But Bennet said he wouldn't press charges. It wasn't worth it. He just told Sheriff Johnny Usta to keep Billy in the cell for a few days and then let him go. The sheriff was all too willing. Johnny had never liked Billy Beck since he used to bully him all the time back in high school.
There's some karma for you.
Bennet had hoped to be out of town within a day or two so he wouldn't have to see Billy at all but wrapping up everything took longer than anyone thought it would. We spent the entirety of that first day and most of the next answering questions and reenacting every single second of the showdown with Stanley what seemed like a hundred times.
All the while Bennet spent most of his time on his phone, talking to his crew back in Atlanta (he had been living in Georgia since becoming a detective, I found out). It was the beginning of the third day of our lockdown when Bennet heard the news about Stanley's old partner, Dr. Harrimann.
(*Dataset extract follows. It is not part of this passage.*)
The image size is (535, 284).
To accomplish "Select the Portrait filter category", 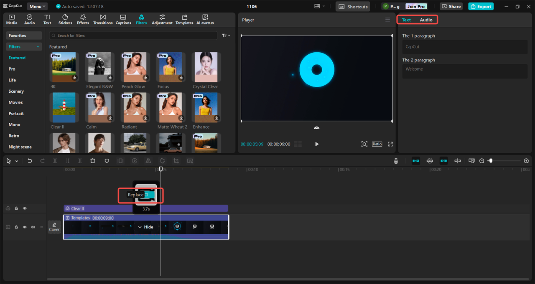I will (x=16, y=114).

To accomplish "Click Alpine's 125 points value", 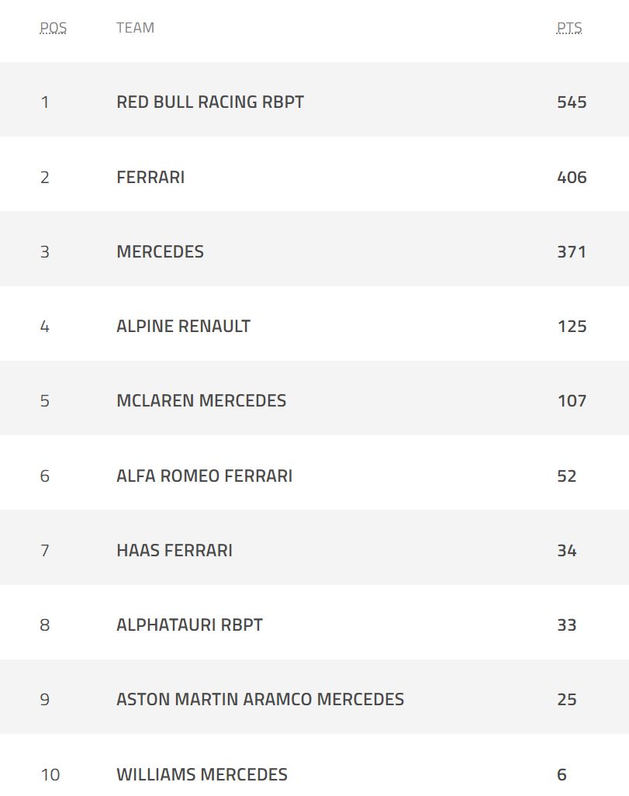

I guess that in the week or so that Bennet had been back in Keplar's, Dr. Harrimann had been slapped with a bunch of charges – half of them I haven't even heard of – and on his way to trial and then, hopefully, jail.
Bennet and I were sitting on a wobbly bench in the police station, just waiting like we had been the last few days, tired and thrashed and antsy. One of the Keplar's cops kept trying to ask us more questions but Bennet's phone rang every five seconds, interrupting him, which I was glad for. I was so sick of answering the same damn questions over and over again.
When Bennet hung up with his partner for the final time – just hearing about Harrimann's charges – he let his head fall into my lap, burying his face in my legs and hugging my knees at the same time. His phone dropped to the floor with a crack.
"Oh God, Natty, it's done," he groaned, the relief and exhaustion in his voice broke my heart. "It took half my life, but it's finally done."
I rubbed my fingers through his hair, not realizing until then just how long he had been dealing with all of this. He had been torn up about his mother since he was fourteen. He had been wandering lost and confused since he was sixteen. He had lost half of his life to this, and now things were finally solved. Not better necessarily, but solved. All the questions were answered, now he would just have to deal with the answers he had been given. And I knew that wouldn't be easy. It wasn't easy for me, how could it be easy for him?
YOU ARE READING
Ghost Not Forgotten
General FictionNatalie Podger was only sixteen the day her boyfriend and life-long best friend Bennet Malene vanished from their small town without a word. Sixteen years have since passed and she's certain she has put the past where it should be: behind her. Then...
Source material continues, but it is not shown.